● What is expected: All records below are to be set down exactly, each character intact.

──────── Records for the exercise ────────

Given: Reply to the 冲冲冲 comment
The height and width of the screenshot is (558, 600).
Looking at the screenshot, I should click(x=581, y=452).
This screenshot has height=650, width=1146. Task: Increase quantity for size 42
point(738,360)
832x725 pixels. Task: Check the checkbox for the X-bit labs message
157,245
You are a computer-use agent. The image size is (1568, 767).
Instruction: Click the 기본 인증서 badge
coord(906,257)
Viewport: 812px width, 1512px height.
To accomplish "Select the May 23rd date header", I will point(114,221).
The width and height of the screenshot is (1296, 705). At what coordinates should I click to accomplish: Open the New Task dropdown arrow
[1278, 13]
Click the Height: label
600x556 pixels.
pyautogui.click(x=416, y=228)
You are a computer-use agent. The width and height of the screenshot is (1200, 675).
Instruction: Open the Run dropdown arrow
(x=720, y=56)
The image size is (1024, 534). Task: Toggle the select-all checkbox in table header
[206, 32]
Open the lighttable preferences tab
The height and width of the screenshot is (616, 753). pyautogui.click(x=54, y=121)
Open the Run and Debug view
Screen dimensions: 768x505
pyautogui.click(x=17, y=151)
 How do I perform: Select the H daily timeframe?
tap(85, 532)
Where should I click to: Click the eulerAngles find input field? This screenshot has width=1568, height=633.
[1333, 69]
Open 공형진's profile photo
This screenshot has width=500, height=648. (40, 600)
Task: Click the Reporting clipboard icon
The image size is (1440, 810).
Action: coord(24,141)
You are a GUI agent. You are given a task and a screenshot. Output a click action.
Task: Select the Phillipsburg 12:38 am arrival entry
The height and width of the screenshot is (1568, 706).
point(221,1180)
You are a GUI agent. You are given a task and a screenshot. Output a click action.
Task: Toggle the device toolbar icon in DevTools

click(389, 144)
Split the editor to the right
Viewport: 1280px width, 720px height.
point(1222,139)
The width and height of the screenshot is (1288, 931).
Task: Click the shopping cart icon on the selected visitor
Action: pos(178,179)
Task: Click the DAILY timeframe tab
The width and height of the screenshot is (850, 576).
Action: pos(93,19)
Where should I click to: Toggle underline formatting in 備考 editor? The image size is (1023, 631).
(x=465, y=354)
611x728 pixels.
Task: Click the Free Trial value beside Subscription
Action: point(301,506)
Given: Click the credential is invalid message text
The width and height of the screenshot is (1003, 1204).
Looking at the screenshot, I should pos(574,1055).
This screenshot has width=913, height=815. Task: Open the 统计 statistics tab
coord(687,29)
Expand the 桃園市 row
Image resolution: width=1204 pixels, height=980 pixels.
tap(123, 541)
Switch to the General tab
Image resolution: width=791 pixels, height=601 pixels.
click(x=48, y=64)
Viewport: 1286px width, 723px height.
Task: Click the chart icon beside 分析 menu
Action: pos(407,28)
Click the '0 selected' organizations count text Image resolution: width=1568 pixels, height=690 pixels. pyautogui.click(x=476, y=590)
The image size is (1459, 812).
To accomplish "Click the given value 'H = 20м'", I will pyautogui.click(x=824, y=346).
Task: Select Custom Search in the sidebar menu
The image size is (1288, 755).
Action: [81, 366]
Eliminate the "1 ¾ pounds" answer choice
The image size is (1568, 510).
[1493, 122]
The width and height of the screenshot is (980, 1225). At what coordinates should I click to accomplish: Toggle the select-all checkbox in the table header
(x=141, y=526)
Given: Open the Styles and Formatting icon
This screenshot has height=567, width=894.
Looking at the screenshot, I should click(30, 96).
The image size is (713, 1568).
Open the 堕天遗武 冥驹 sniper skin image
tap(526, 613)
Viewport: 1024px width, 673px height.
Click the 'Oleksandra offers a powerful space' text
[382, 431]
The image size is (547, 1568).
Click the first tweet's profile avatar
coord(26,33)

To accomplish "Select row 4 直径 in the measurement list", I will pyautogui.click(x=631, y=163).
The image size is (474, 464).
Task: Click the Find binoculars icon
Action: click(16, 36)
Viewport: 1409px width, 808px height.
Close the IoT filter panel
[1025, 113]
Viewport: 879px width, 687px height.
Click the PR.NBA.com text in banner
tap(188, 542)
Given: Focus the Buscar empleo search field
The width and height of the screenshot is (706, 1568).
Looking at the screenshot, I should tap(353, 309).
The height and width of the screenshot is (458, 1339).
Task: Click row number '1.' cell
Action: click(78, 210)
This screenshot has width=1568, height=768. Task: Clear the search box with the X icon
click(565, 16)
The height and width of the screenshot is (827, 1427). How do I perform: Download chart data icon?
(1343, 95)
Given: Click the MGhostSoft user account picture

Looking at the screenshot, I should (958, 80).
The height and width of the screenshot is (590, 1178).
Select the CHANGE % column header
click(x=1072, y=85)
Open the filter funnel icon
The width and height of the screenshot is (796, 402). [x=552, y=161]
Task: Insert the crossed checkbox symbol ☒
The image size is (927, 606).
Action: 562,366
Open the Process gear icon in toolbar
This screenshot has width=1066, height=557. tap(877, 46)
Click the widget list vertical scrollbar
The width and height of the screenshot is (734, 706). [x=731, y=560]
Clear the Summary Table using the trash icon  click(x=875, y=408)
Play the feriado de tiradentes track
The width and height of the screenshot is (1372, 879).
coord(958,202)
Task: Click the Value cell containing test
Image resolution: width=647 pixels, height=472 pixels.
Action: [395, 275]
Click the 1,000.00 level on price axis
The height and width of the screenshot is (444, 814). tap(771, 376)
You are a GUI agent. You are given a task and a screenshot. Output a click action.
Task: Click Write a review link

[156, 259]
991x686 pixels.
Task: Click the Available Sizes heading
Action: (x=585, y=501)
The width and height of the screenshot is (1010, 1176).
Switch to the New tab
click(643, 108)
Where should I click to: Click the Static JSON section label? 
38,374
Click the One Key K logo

────────

● Answer for the task:
Given: Reply to the 冲冲冲 comment
The height and width of the screenshot is (558, 600).
Looking at the screenshot, I should click(x=581, y=452).
This screenshot has height=650, width=1146. Task: Increase quantity for size 42
point(738,360)
832x725 pixels. Task: Check the checkbox for the X-bit labs message
157,245
You are a computer-use agent. The image size is (1568, 767).
Instruction: Click the 기본 인증서 badge
coord(906,257)
Viewport: 812px width, 1512px height.
To accomplish "Select the May 23rd date header", I will point(114,221).
The width and height of the screenshot is (1296, 705). At what coordinates should I click to accomplish: Open the New Task dropdown arrow
[1278, 13]
Click the Height: label
600x556 pixels.
pyautogui.click(x=416, y=228)
You are a computer-use agent. The width and height of the screenshot is (1200, 675).
Instruction: Open the Run dropdown arrow
(x=720, y=56)
The image size is (1024, 534). Task: Toggle the select-all checkbox in table header
[206, 32]
Open the lighttable preferences tab
The height and width of the screenshot is (616, 753). pyautogui.click(x=54, y=121)
Open the Run and Debug view
Screen dimensions: 768x505
pyautogui.click(x=17, y=151)
 How do I perform: Select the H daily timeframe?
tap(85, 532)
Where should I click to: Click the eulerAngles find input field? This screenshot has width=1568, height=633.
[1333, 69]
Open 공형진's profile photo
This screenshot has width=500, height=648. (40, 600)
Task: Click the Reporting clipboard icon
The image size is (1440, 810).
Action: coord(24,141)
You are a GUI agent. You are given a task and a screenshot. Output a click action.
Task: Select the Phillipsburg 12:38 am arrival entry
The height and width of the screenshot is (1568, 706).
point(221,1180)
You are a GUI agent. You are given a task and a screenshot. Output a click action.
Task: Toggle the device toolbar icon in DevTools

click(389, 144)
Split the editor to the right
Viewport: 1280px width, 720px height.
point(1222,139)
The width and height of the screenshot is (1288, 931).
Task: Click the shopping cart icon on the selected visitor
Action: pos(178,179)
Task: Click the DAILY timeframe tab
The width and height of the screenshot is (850, 576).
Action: pos(93,19)
Where should I click to: Toggle underline formatting in 備考 editor? The image size is (1023, 631).
(x=465, y=354)
611x728 pixels.
Task: Click the Free Trial value beside Subscription
Action: point(301,506)
Given: Click the credential is invalid message text
The width and height of the screenshot is (1003, 1204).
Looking at the screenshot, I should pos(574,1055).
This screenshot has width=913, height=815. Task: Open the 统计 statistics tab
coord(687,29)
Expand the 桃園市 row
Image resolution: width=1204 pixels, height=980 pixels.
tap(123, 541)
Switch to the General tab
Image resolution: width=791 pixels, height=601 pixels.
click(x=48, y=64)
Viewport: 1286px width, 723px height.
Task: Click the chart icon beside 分析 menu
Action: pos(407,28)
Click the '0 selected' organizations count text Image resolution: width=1568 pixels, height=690 pixels. pyautogui.click(x=476, y=590)
The image size is (1459, 812).
To accomplish "Click the given value 'H = 20м'", I will pyautogui.click(x=824, y=346).
Task: Select Custom Search in the sidebar menu
The image size is (1288, 755).
Action: [81, 366]
Eliminate the "1 ¾ pounds" answer choice
The image size is (1568, 510).
[1493, 122]
The width and height of the screenshot is (980, 1225). At what coordinates should I click to accomplish: Toggle the select-all checkbox in the table header
(x=141, y=526)
Given: Open the Styles and Formatting icon
This screenshot has height=567, width=894.
Looking at the screenshot, I should click(30, 96).
The image size is (713, 1568).
Open the 堕天遗武 冥驹 sniper skin image
tap(526, 613)
Viewport: 1024px width, 673px height.
Click the 'Oleksandra offers a powerful space' text
[382, 431]
The image size is (547, 1568).
Click the first tweet's profile avatar
coord(26,33)

To accomplish "Select row 4 直径 in the measurement list", I will pyautogui.click(x=631, y=163).
The image size is (474, 464).
Task: Click the Find binoculars icon
Action: click(16, 36)
Viewport: 1409px width, 808px height.
Close the IoT filter panel
[1025, 113]
Viewport: 879px width, 687px height.
Click the PR.NBA.com text in banner
tap(188, 542)
Given: Focus the Buscar empleo search field
The width and height of the screenshot is (706, 1568).
Looking at the screenshot, I should tap(353, 309).
The height and width of the screenshot is (458, 1339).
Task: Click row number '1.' cell
Action: click(78, 210)
This screenshot has width=1568, height=768. Task: Clear the search box with the X icon
click(565, 16)
The height and width of the screenshot is (827, 1427). How do I perform: Download chart data icon?
(1343, 95)
Given: Click the MGhostSoft user account picture

Looking at the screenshot, I should (958, 80).
The height and width of the screenshot is (590, 1178).
Select the CHANGE % column header
click(x=1072, y=85)
Open the filter funnel icon
The width and height of the screenshot is (796, 402). [x=552, y=161]
Task: Insert the crossed checkbox symbol ☒
The image size is (927, 606).
Action: 562,366
Open the Process gear icon in toolbar
This screenshot has width=1066, height=557. tap(877, 46)
Click the widget list vertical scrollbar
The width and height of the screenshot is (734, 706). [x=731, y=560]
Clear the Summary Table using the trash icon  click(x=875, y=408)
Play the feriado de tiradentes track
The width and height of the screenshot is (1372, 879).
coord(958,202)
Task: Click the Value cell containing test
Image resolution: width=647 pixels, height=472 pixels.
Action: [395, 275]
Click the 1,000.00 level on price axis
The height and width of the screenshot is (444, 814). tap(771, 376)
You are a GUI agent. You are given a task and a screenshot. Output a click action.
Task: Click Write a review link

[156, 259]
991x686 pixels.
Task: Click the Available Sizes heading
Action: (x=585, y=501)
The width and height of the screenshot is (1010, 1176).
Switch to the New tab
click(643, 108)
Where should I click to: Click the Static JSON section label? 
38,374
Click the One Key K logo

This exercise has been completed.